Like the fall of the Berlin Wall 30 years ago, global civil unrest is finally stripping the political elite of power

Protesters in Iran gather around burning car during a demonstration against rise in petrol prices: AFP/Getty
Protesters in Iran gather around burning car during a demonstration against rise in petrol prices: AFP/Getty

While covering the 30th anniversary of the fall of the Berlin Wall earlier this month, I ran into a snag. Even though I had submitted my application to the German chancellor’s office well beforehand, the group of underpaid young temporary workers contracted out to process out press cards told me there had been last-minute “security” procedures, and that I would have to wait for clearance before I – as a journalist – could access an event celebrating freedom and the liberal order.

I wasn’t alone. There were dozens of other journalists caught up in the same “security” delay, some waiting as long as four hours in the cold drizzle to obtain press accreditations that they had been assured they would pick up without a hitch.

Like those dragged into secondary screening at airports, the journalists forced to wait for their “security” clearance were overwhelmingly Arab, Middle Eastern, or darker-skinned.

After an hour of standing in the cold, I demanded my identification back, noted the irony of hassling the media on this particular day, and covered the festivities without access to the main event. I filed while enjoying a Vietnamese dinner after watching frustrated Berliners eager to celebrate the reunification of their city thwarted by roadblocks and phalanxes of armed police.

It struck me that my experience that evening reflected some of the harsh intervening realities that have all but erased the joy of that moment of 30 years ago.

Over the last few decades, both the security apparatuses that arose in the wake of the 11 September attacks and the arrogance of the powerful elites who barricade themselves behind Green Zones have drastically tempered, if not crushed, the outpouring of hope in the shadow of the Brandenburg Gate 30 years ago this month.

Coincidentally, I happened to be in both Berlin as a university student on 9 November 1989 and New York City as a magazine journalist on 11 September 2001, when two planes downed the World Trade Center.

In both cases, chaos ensued locally, with transportation and communications networks collapsing. For me, there was fear amid the mayhem in both cities, as I struggled to get to class or work, and check in with worried friends and family.

There had been harbingers in both cases. There were months of protests in eastern Europe. There was the USS Cole attack and the assaults on US embassies in Africa.

But both days were shocking. The worlds that we thought we knew came crumbling down within hours. The assumptions that politicians, scholars and journalists had made quickly unravelled, the edifices they had painstakingly built over decades became relics of a past era.

For me, 9 November and 11 September reinforced the view that history doesn’t move in nice clean lines, but that energy builds up imperceptibly before bursting suddenly – like an earthquake – delineating new conflicts and alliances.

Whether with barbed wire, barricades and concrete, or overwhelming glass-and-steel monuments to their power, the world’s elite and powerful seek to project an aura of invincibility or, even better, inevitability, as if they are the culmination of history.

But no matter how deeply entrenched, elites can be thwarted, or at least challenged.
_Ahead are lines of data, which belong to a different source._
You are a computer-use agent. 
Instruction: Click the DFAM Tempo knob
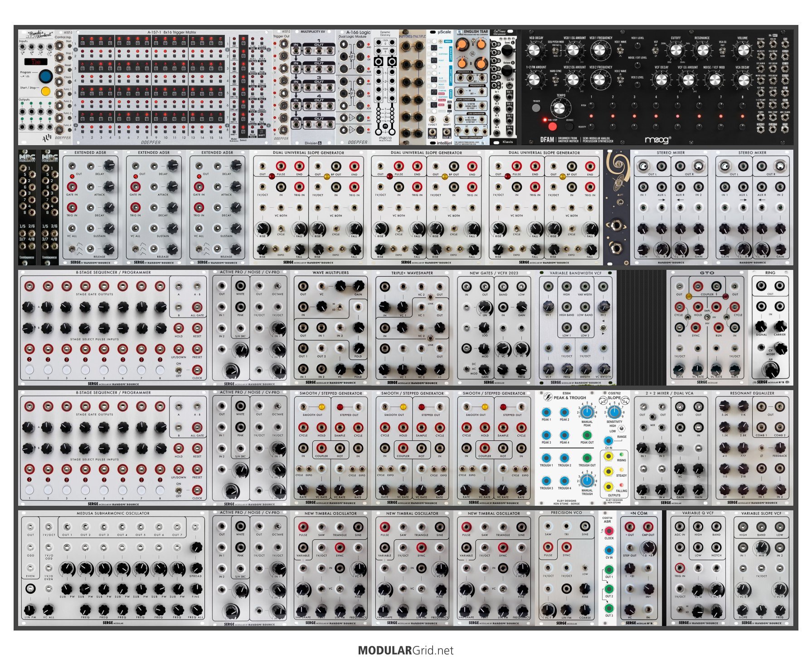[x=560, y=108]
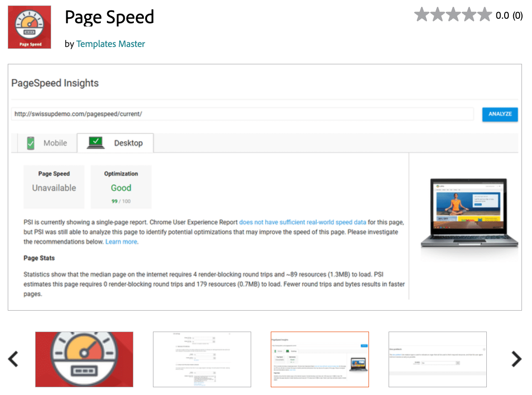Open the Templates Master vendor link

pos(111,44)
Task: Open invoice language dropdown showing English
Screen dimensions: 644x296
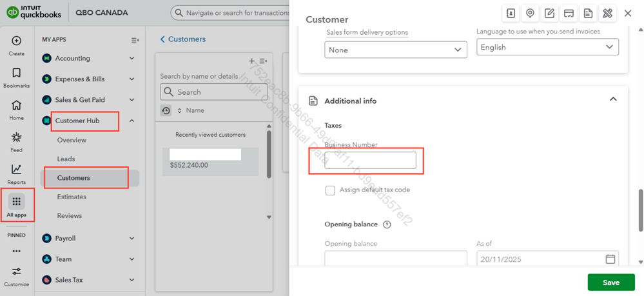Action: click(547, 47)
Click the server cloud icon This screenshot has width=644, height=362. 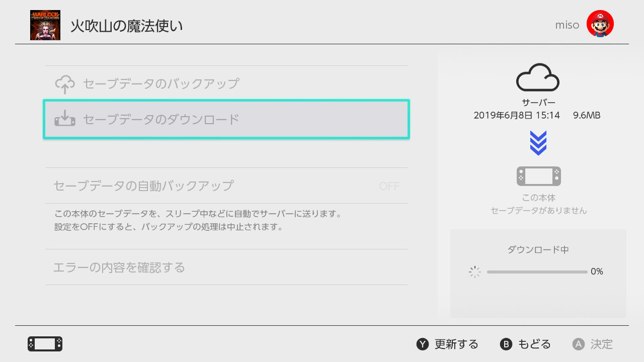click(x=537, y=77)
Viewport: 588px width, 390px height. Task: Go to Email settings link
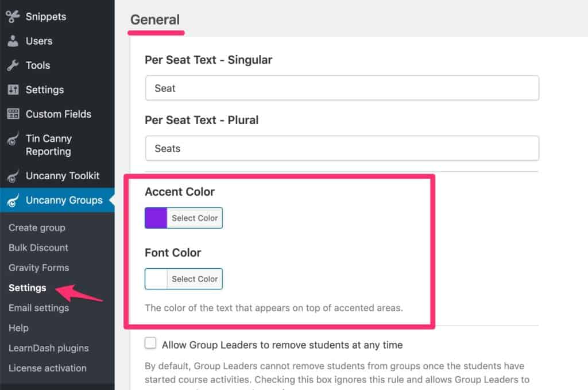(x=38, y=308)
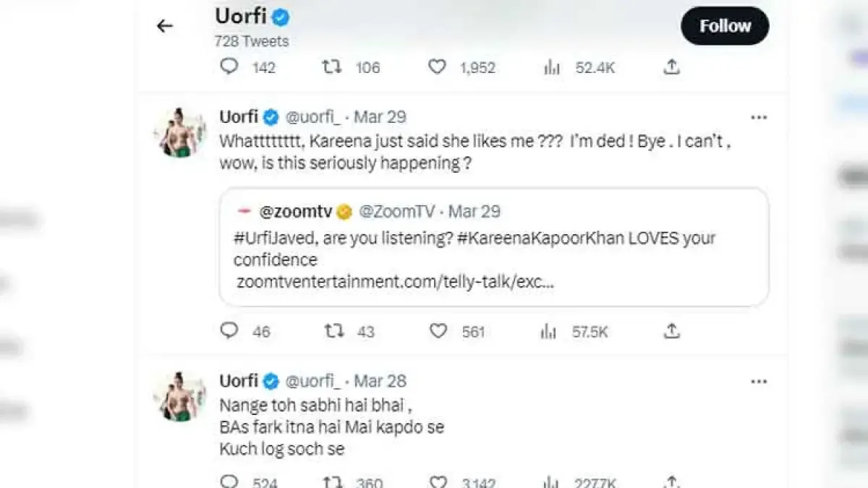The height and width of the screenshot is (488, 868).
Task: Reply to the Kareena tweet
Action: point(229,331)
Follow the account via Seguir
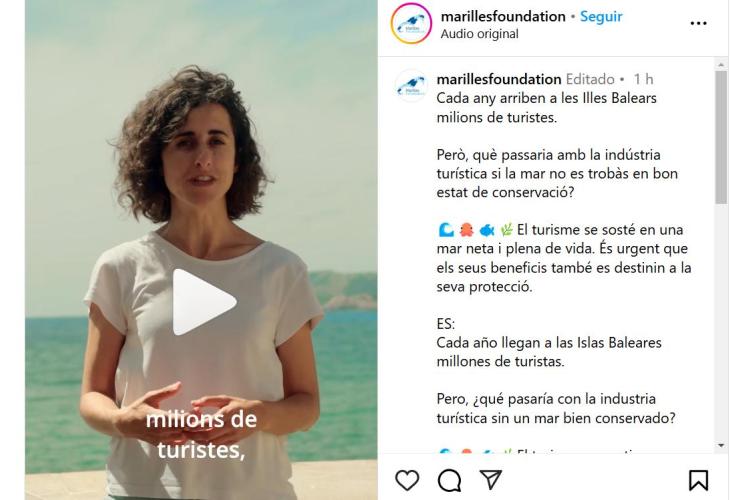Screen dimensions: 730x500 point(601,17)
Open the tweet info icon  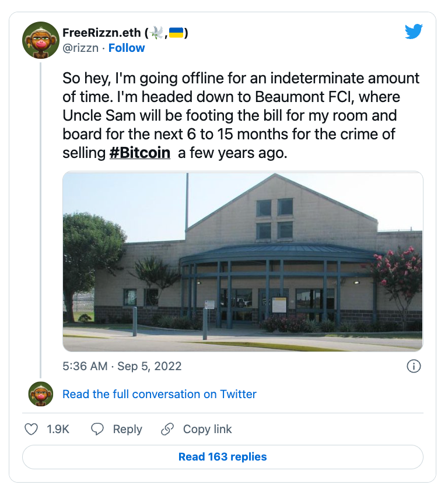point(414,366)
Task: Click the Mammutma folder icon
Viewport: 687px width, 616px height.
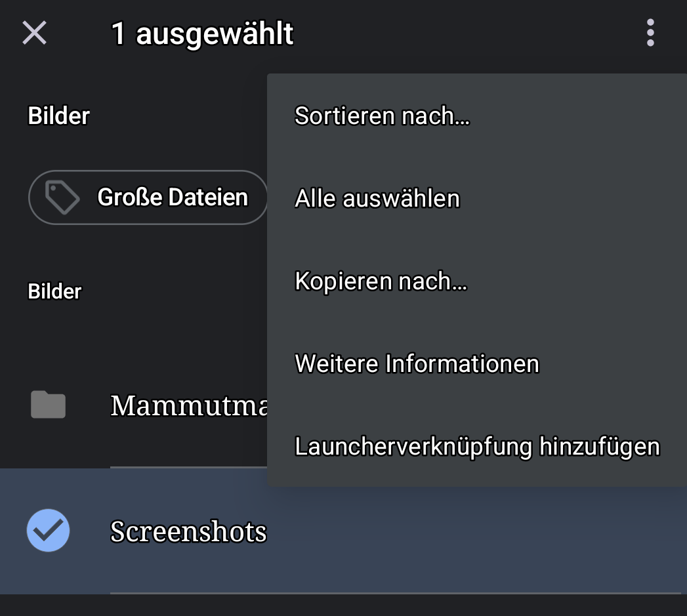Action: point(48,405)
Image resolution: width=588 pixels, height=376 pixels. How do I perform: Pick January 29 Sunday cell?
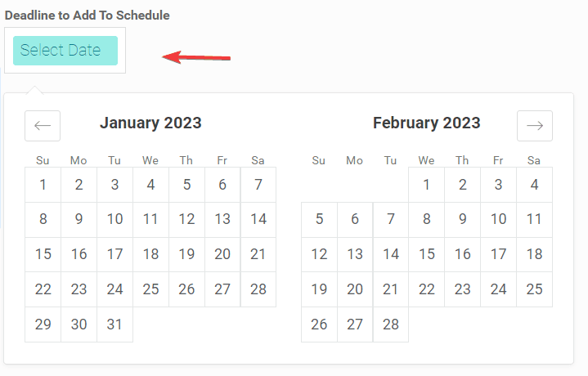43,325
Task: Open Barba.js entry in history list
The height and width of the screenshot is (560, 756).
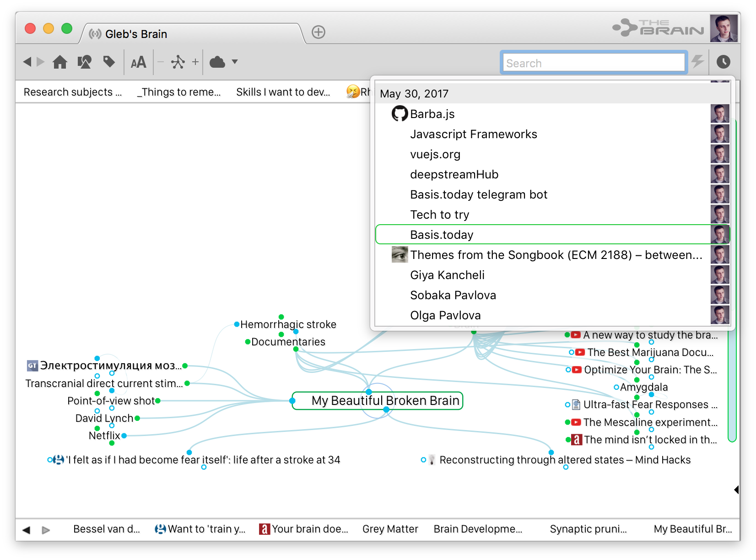Action: pyautogui.click(x=432, y=114)
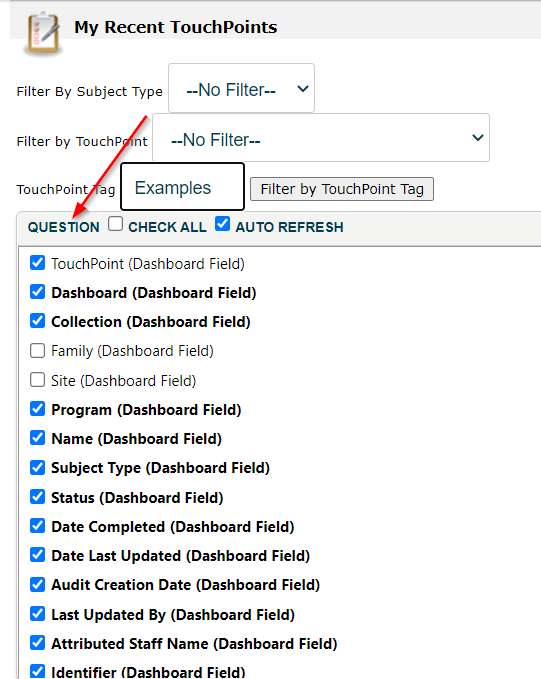Viewport: 541px width, 679px height.
Task: Uncheck Program (Dashboard Field)
Action: coord(37,409)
Over the last decade, there have been massive popular uprisings against regimes in Iran and the Arab world. Over the past year, there have been revolts against ruling elites in countries as varied as Chile, France, Sudan, Lebanon, Iraq, Czech Republic and Algeria as well as the city-state of Hong Kong. Protests over fuel prices ignited this weekend in Iran.
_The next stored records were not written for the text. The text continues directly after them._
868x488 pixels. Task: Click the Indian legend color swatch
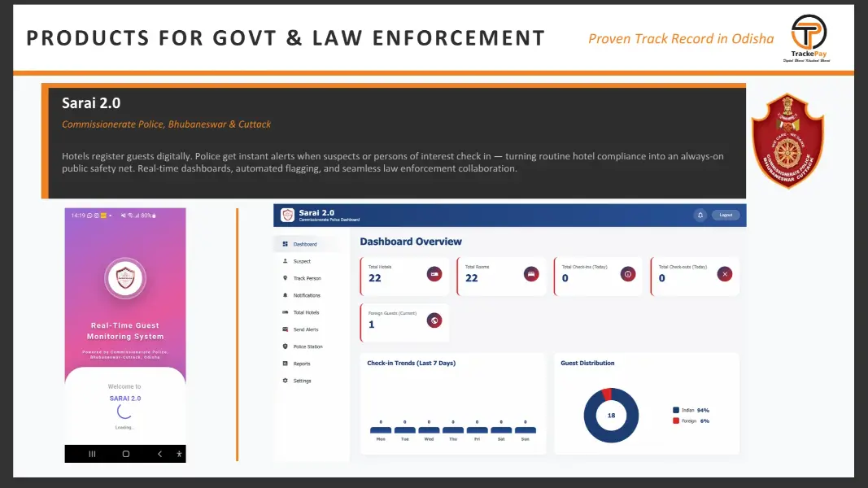675,410
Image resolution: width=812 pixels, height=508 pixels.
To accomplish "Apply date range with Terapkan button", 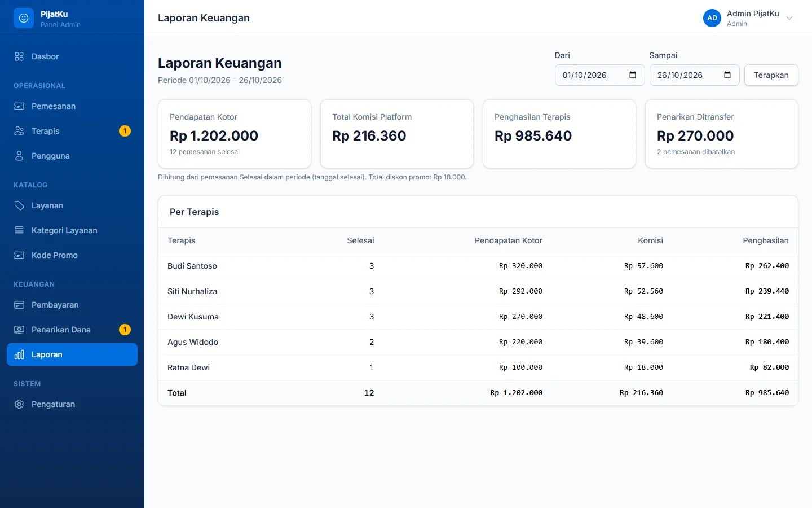I will click(x=771, y=75).
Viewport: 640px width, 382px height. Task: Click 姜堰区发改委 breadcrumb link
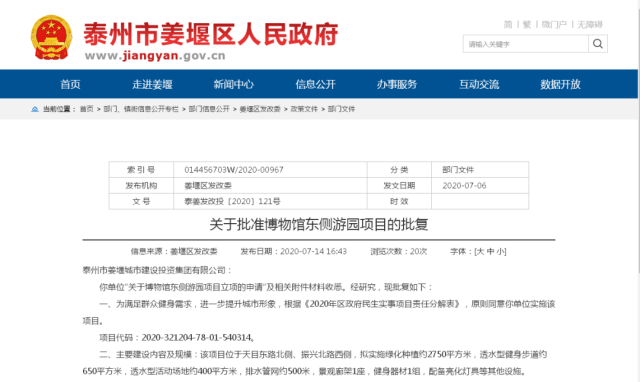(260, 109)
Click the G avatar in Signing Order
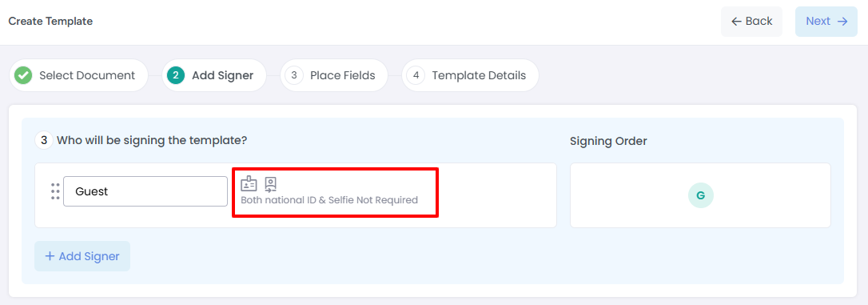Image resolution: width=868 pixels, height=305 pixels. pos(701,195)
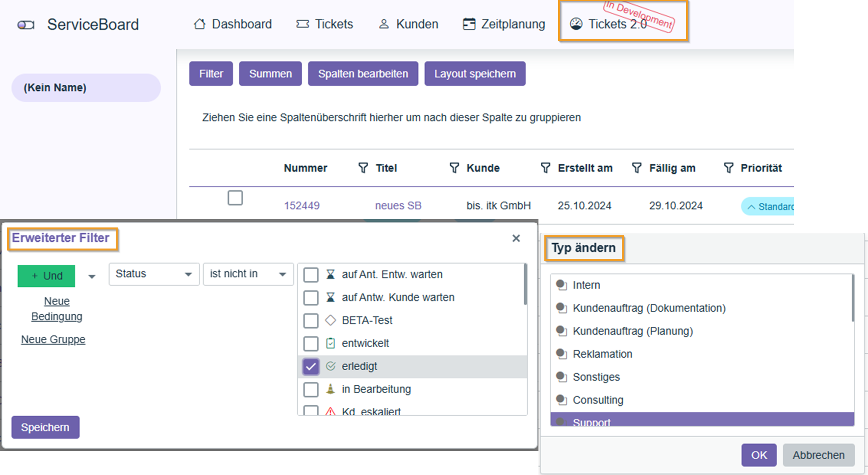Select Reklamation in the type list
Screen dimensions: 868x475
coord(602,354)
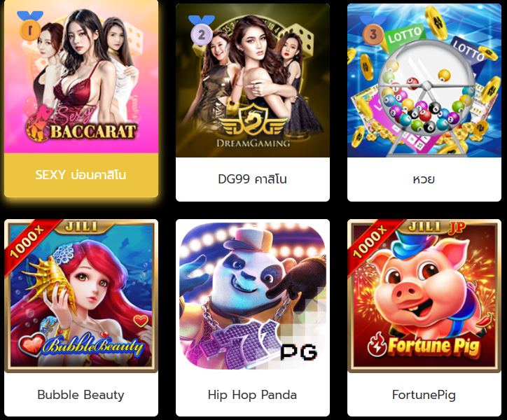The image size is (507, 420).
Task: Open the Fortune Pig game image
Action: (x=424, y=296)
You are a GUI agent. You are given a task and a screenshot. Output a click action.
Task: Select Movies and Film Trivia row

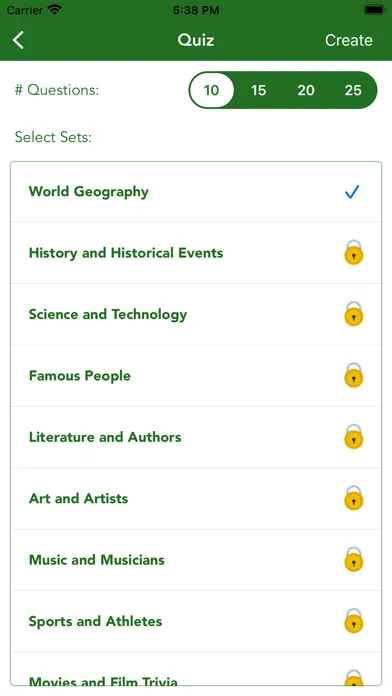(x=196, y=669)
While over different issues, there are general themes that cut across borders: economic polarisation, political repression, corruption and mismanagement.

Thirty years ago, the Cold War came to an end. Instead of building upon the spirit of joy that came of that moment, the inheritors of the new order botched it badly. They built up an economically unjust world increasingly kept in line with police-state tactics. That world is now bursting at the seams with popular dissatisfaction over obvious and damning failures by world leaders of the type who gather annually at ski resorts.

Yet the same elite political and corporate order remains largely in power, from Berlin to London to Washington. They have yet to pay a price for their mistakes, incompetence and corruption.

East German president Erich Honecker famously vowed just 10 months before its downfall that the Berlin Wall would remain for 100 years. But we know now that nothing is inevitable, and no one is invincible.